Review the funder's website, annual report, and previous grantee list. The previous grantee list is especially valuable — it tells you exactly what types of organisations and projects they have funded, the scale of grants, and the geographies they focus on. If their previous grantees are all large NGOs and you are a 2-year-old organisation, focus on funders who explicitly support newer organisations.
Contact the grants officer before submitting (where permitted). A 15-minute call can clarify eligibility, confirm alignment, and sometimes even get your application flagged positively. Most large foundations now have programme officers who are willing to have preliminary conversations — use this opportunity.
The Structure of a Winning Grant Proposal
Executive Summary|One page. Problem, your solution, expected impact, amount requested, and duration. Most reviewers read this first and form an initial impression that influences how they read everything that follows.
Problem Statement|Clearly articulate the problem you are addressing with evidence. Use data from credible sources (government reports, peer-reviewed research, independent studies). Be specific about the target population, geography, and scale. Avoid vague statements like 'poverty affects millions' — quantify the specific problem your project addresses.

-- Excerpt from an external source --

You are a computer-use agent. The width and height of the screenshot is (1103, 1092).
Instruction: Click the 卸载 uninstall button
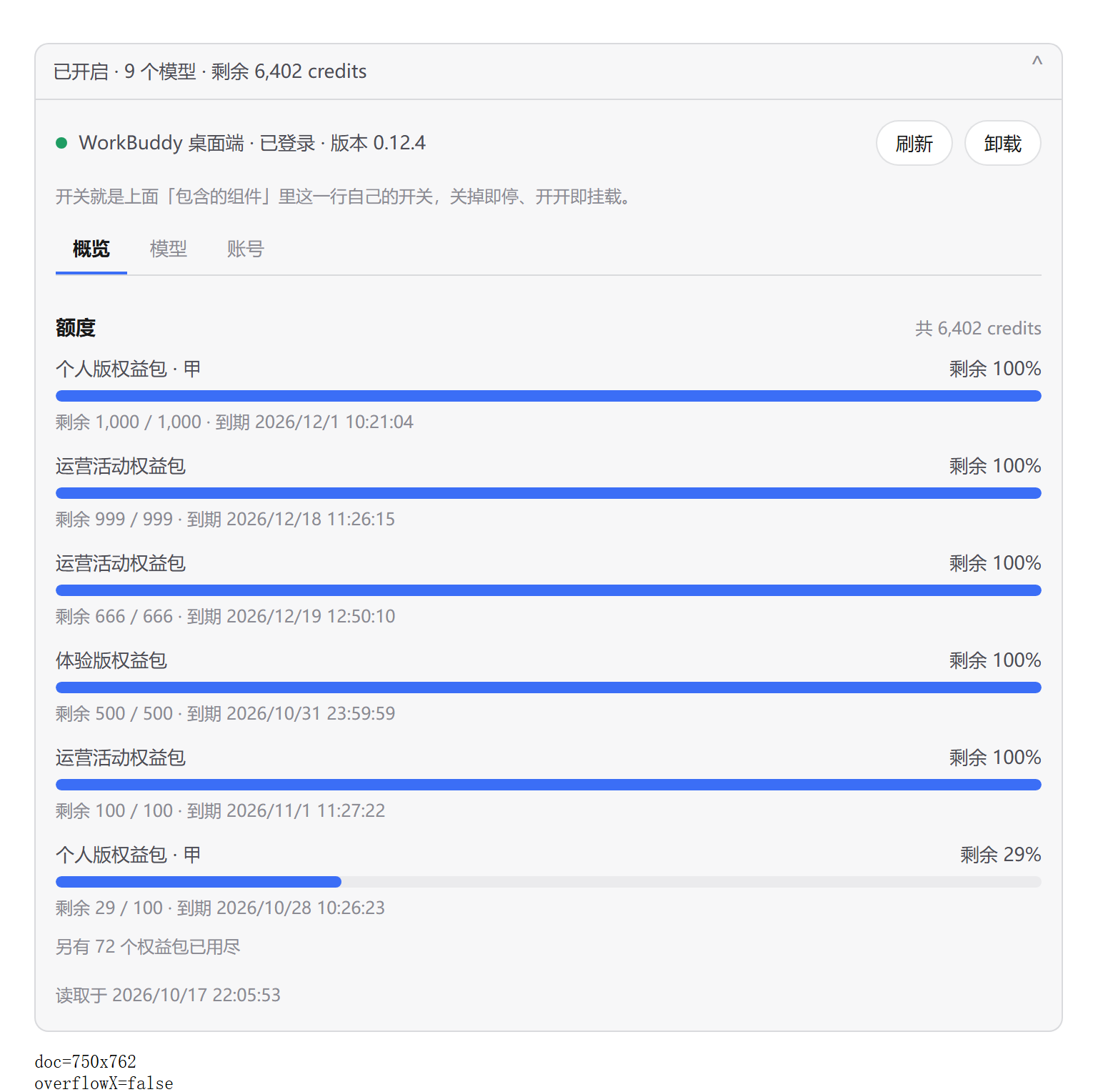coord(1002,144)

Theory of Change|Show the logical chain from your inputs and activities to your outputs, outcomes, and ultimately impact. Funders want to see that you have thought rigorously about how your intervention actually causes the change you claim. A logical framework matrix (log frame) is the standard tool for this.
Project Plan|Specific activities, timeline (Gantt chart), responsible parties, milestones, and deliverables. Be realistic about timelines — over-promising and under-delivering destroys future funding relationships.

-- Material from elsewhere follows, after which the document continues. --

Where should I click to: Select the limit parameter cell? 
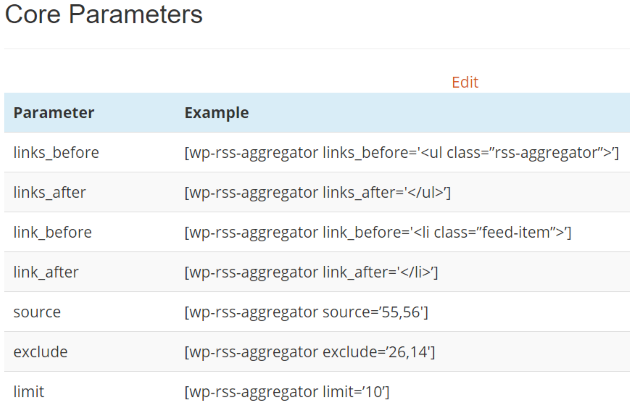[30, 392]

Budget|Detailed, realistic, and justified. Funders are experienced at identifying inflated budgets, unrealistic cost assumptions, and missing line items. Every significant cost should have a basis of calculation (e.g., 2 community health workers × ₹18,000/month × 12 months = ₹4.32 lakh). Show your own contribution where applicable — cost-sharing demonstrates commitment.
Monitoring and Evaluation (M&E)|How will you know if your project is working? Define indicators (numerical targets you will measure), data collection methods, frequency of measurement, and who is responsible. Funders increasingly require third-party evaluations for grants above a certain size.

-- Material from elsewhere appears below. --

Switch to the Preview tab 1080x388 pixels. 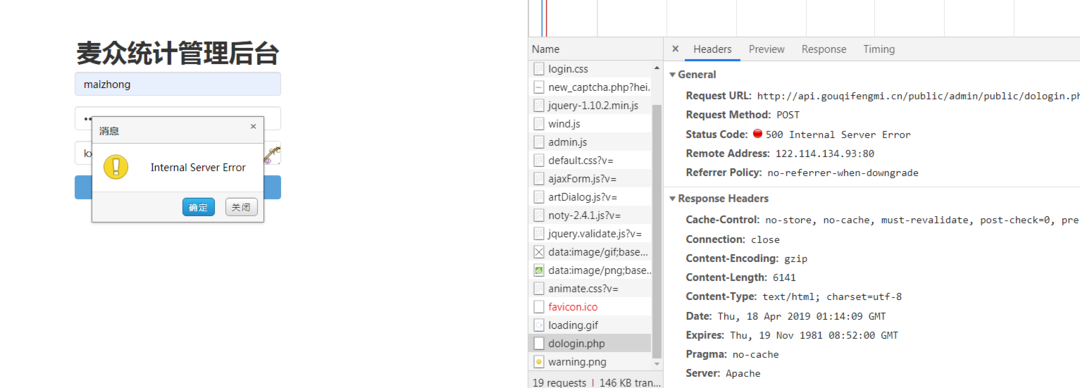pyautogui.click(x=767, y=49)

Common Mistakes That Get Proposals Rejected
Generic proposals: copying the same text for multiple funders without tailoring to each funder's priorities is immediately obvious to experienced grant officers. Customise every proposal to reflect the funder's language and priorities.
Vague impact claims: 'we will improve livelihoods of 5,000 families' needs specifics. How will you measure 'improved livelihoods'? By what percentage? Compared to what baseline? By when? Vague impact claims signal either inexperience or that the organisation has not done the thinking required for effective programming.
Missing due diligence documents: most funders require 80G/12A registration, audited accounts for the last 2-3 years, FCRA registration (if receiving foreign funds), a PAN card, board composition, and sometimes a site visit. Incomplete applications are rejected without review.
Frequently Asked Questions
How long should a grant proposal be for an Indian foundation?
Most foundations specify their requirements. As a general guideline: 5-10 pages for proposals under ₹50 lakh, 10-20 pages for ₹50 lakh to ₹2 crore, and 20-30 pages for larger multi-year grants. Always include a separate detailed budget as an annexure. Brevity and clarity are valued — a concise, well-structured 8-page proposal often beats a rambling 25-page document.
What percentage of a grant budget can be used for overhead/administrative costs?
Most Indian funders allow 10-20% for overhead. Government funding under schemes like CSR rules allows up to 5% for overhead on projects. International foundations vary — some allow 15-20%, others have strict restrictions. FCRA regulations cap administrative use of foreign donations at 20%. Disclose your actual overhead costs honestly — funders appreciate transparency and a realistic budget is more fundable than one that appears to hide administrative costs.